Hello everyone i have a quantum computing task but i want to analyze this code in AWS BRAKET. how can i run this code in AWS BRAKET SV1. How to create circuit for this problem. How to initiliaze the circuit and device. Thank you
def quantum_algorithm(x_train, y_train, x_test, y_test):
print("Quantum algorithm is started")
print("Finding features")
num_features = x_train.shape[1]
# Drawing circuit diagram
feature_map = ZZFeatureMap(feature_dimension=num_features, reps=1)
feature_map.decompose().draw(output="mpl", style="clifford", fold=20)
print("Drawing ansatz circuit")
ansatz = RealAmplitudes(num_qubits=num_features, reps=3)
ansatz.decompose().draw(output="mpl", style="clifford", fold=20)

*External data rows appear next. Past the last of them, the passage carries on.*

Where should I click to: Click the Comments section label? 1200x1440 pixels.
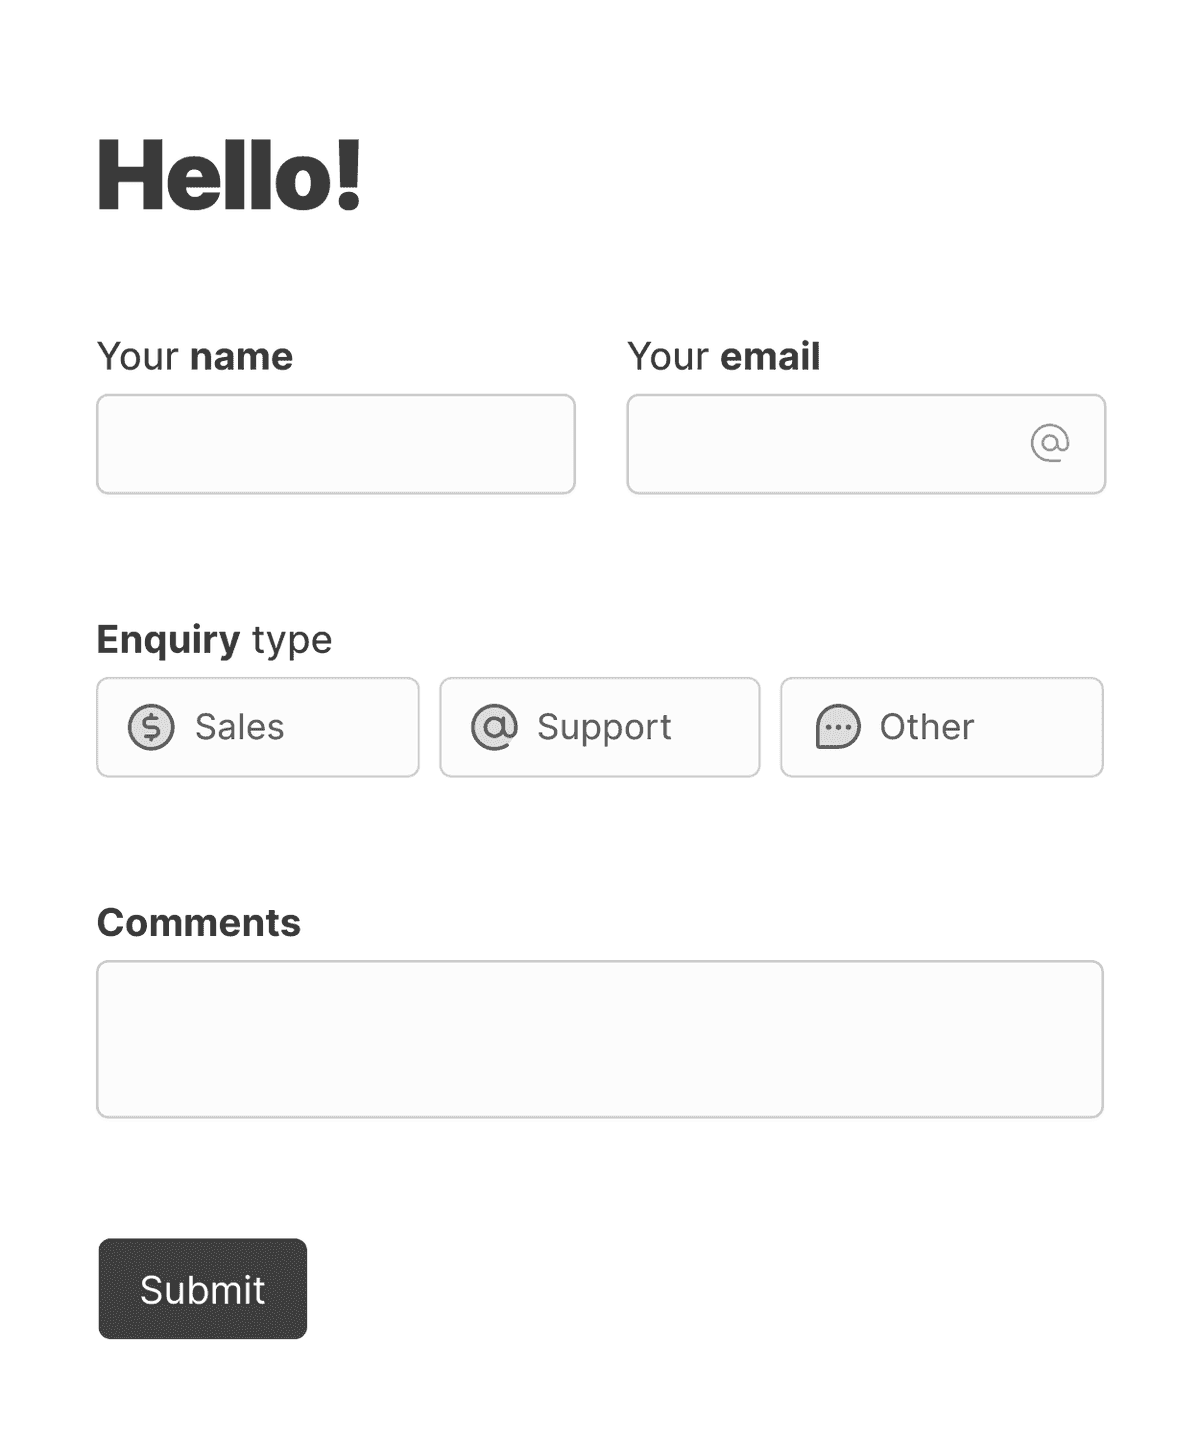[x=198, y=921]
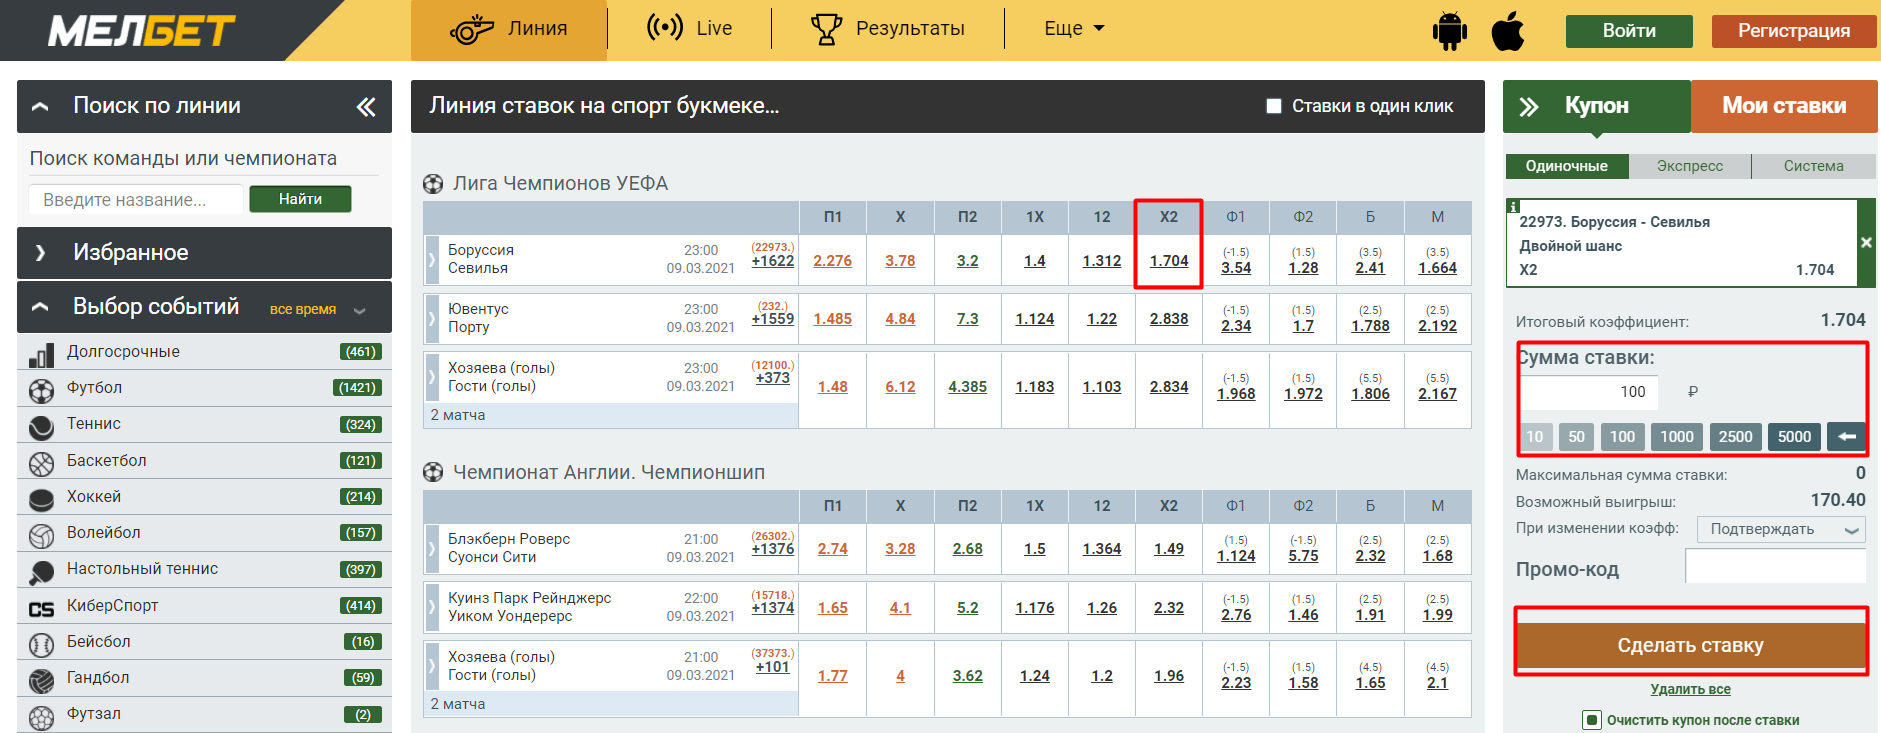The height and width of the screenshot is (733, 1881).
Task: Click the Удалить все link
Action: coord(1690,690)
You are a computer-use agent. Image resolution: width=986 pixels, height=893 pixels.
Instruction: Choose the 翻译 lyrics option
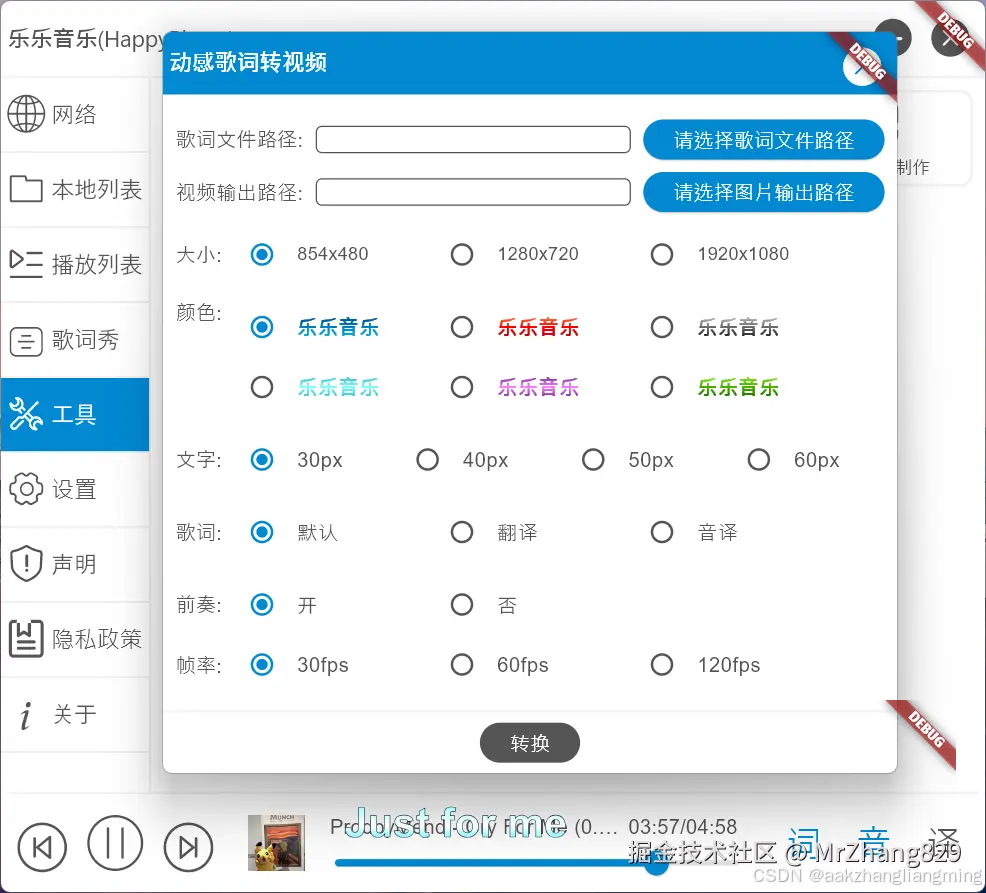coord(462,532)
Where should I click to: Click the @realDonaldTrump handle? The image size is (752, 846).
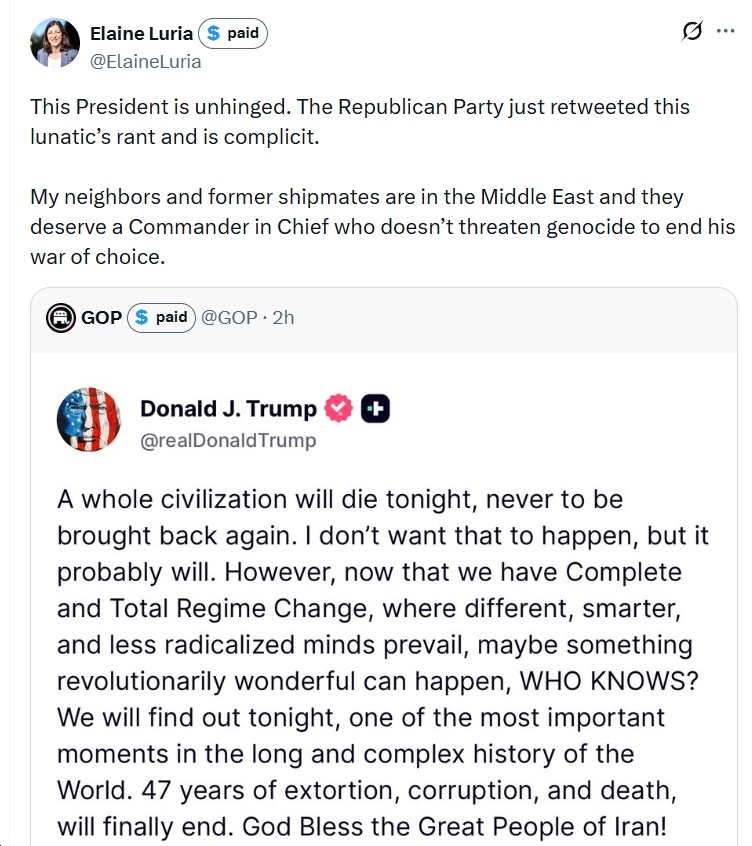227,440
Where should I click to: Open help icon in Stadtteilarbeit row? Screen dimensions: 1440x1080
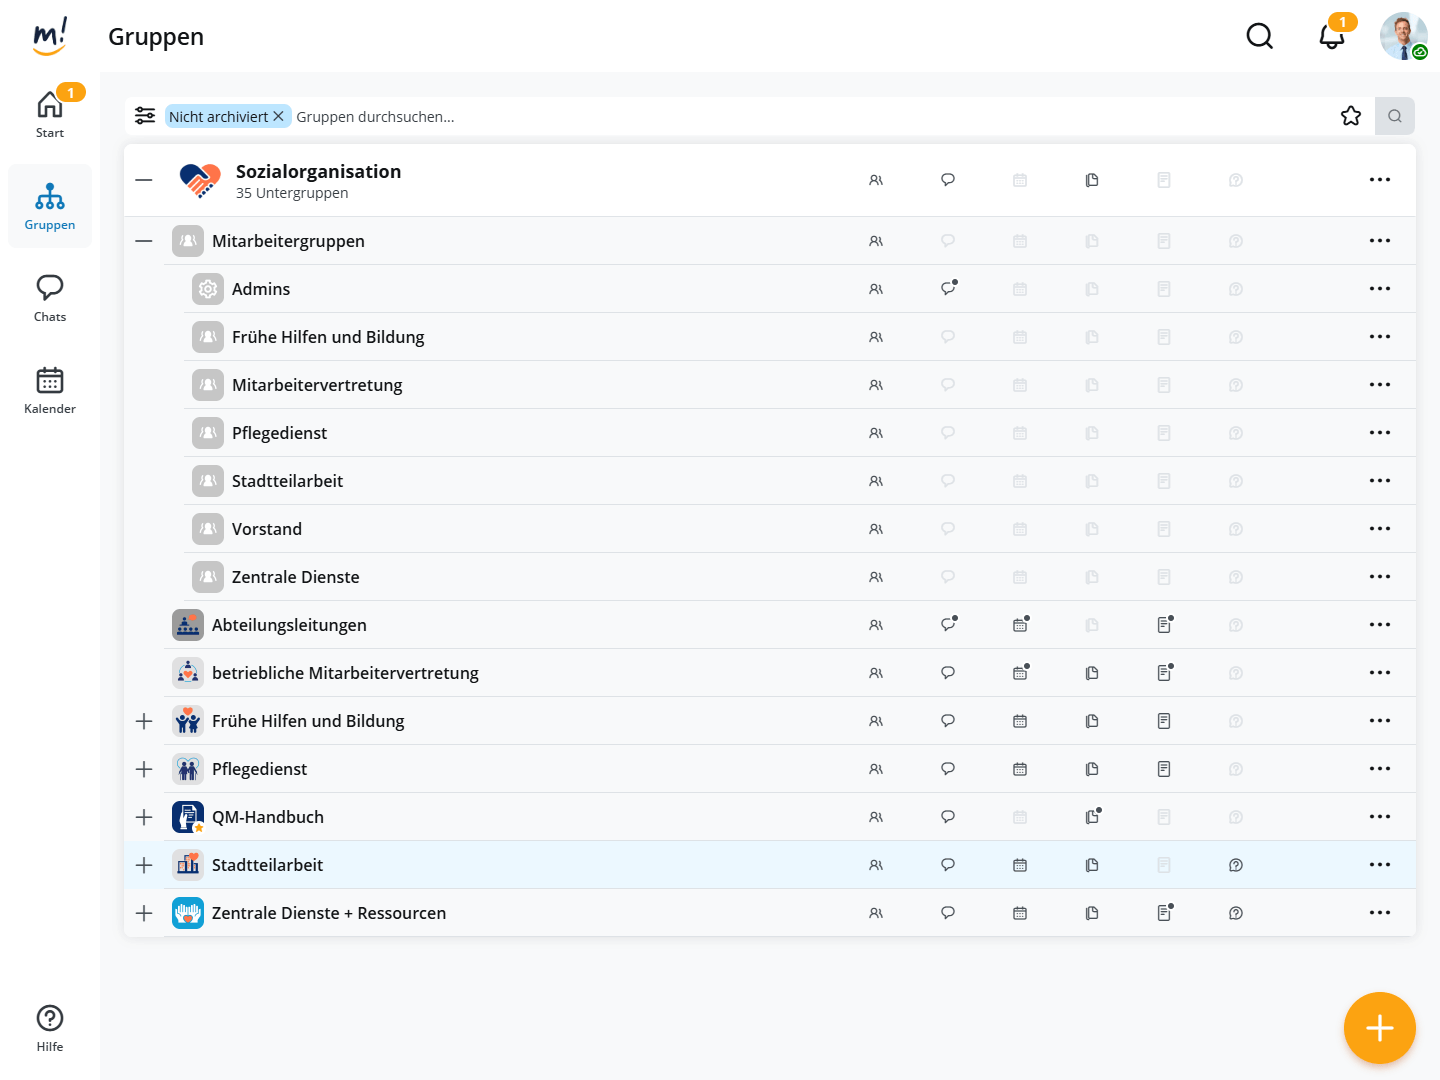tap(1236, 865)
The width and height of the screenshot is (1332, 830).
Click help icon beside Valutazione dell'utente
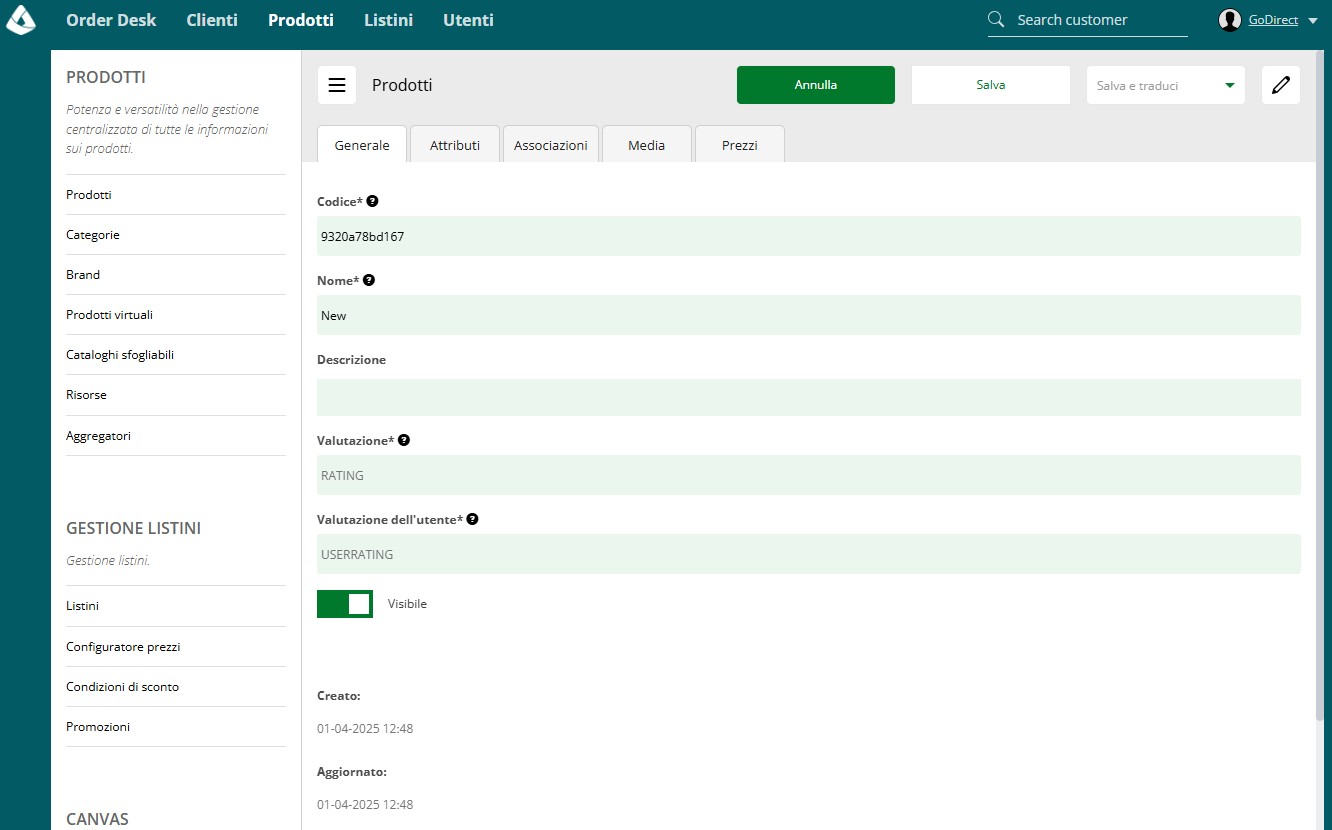click(x=472, y=519)
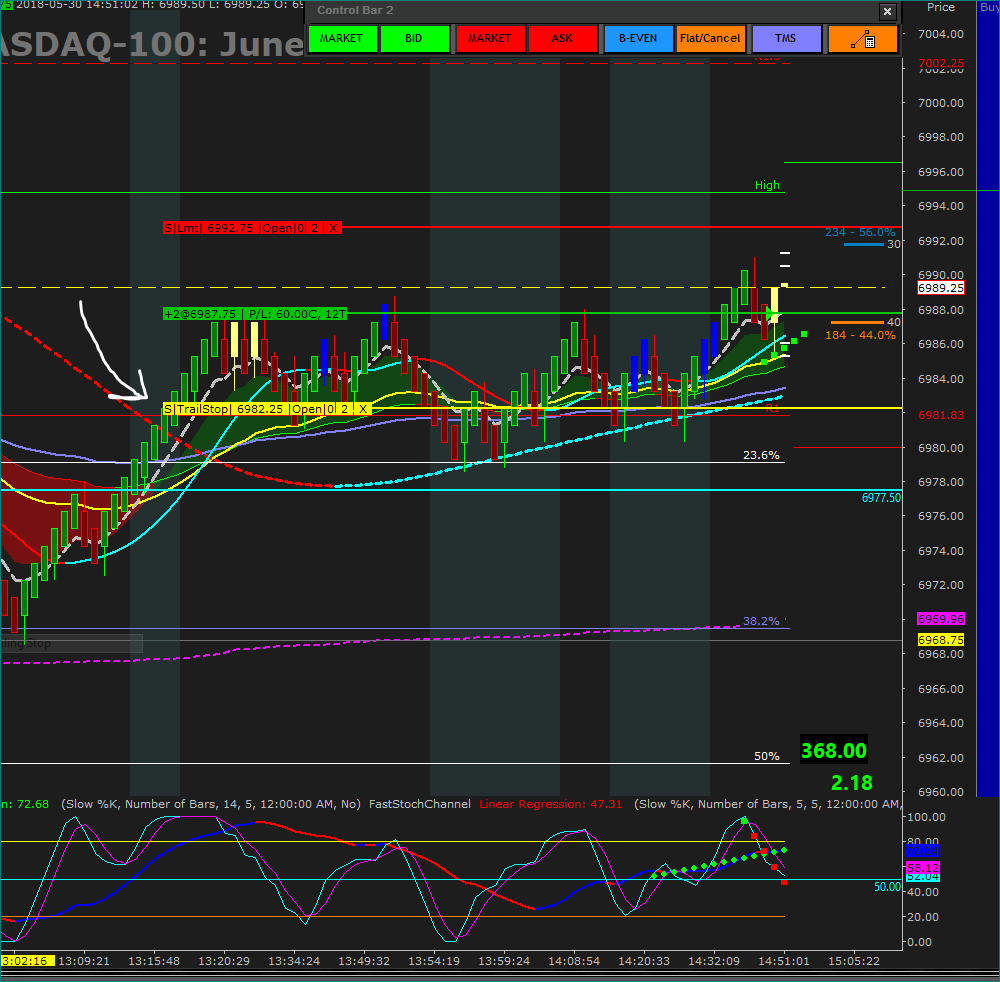Viewport: 1000px width, 982px height.
Task: Click quantity 2 on the 6992.75 limit order
Action: click(x=314, y=228)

optimizer = COBYLA(maxiter=100)
sampler = Sampler()
objective_func_vals = []
plt.rcParams["figure.figsize"] = (12, 6)
def callback_graph(weights, obj_func_eval):
clear_output(wait=True)
objective_func_vals.append(obj_func_eval)
plt.title("Objective function value against iteration")
plt.xlabel("Iteration")
plt.ylabel("Objective function value")
plt.plot(range(len(objective_func_vals)), objective_func_vals)
plt.show()
vqc = VQC(sampler=sampler, feature_map=feature_map, ansatz=ansatz, optimizer=optimizer, callback=callback_graph)
# Clear objective value history
objective_func_vals = []
start = time.time()
print("Learning is started")
vqc.fit(x_train, y_train)
elapsed = time.time() - start
print(f"Training time: {round(elapsed)} seconds")
# Predict on train and test datasets
y_train_pred = vqc.predict(x_train)
y_test_pred = vqc.predict(x_test)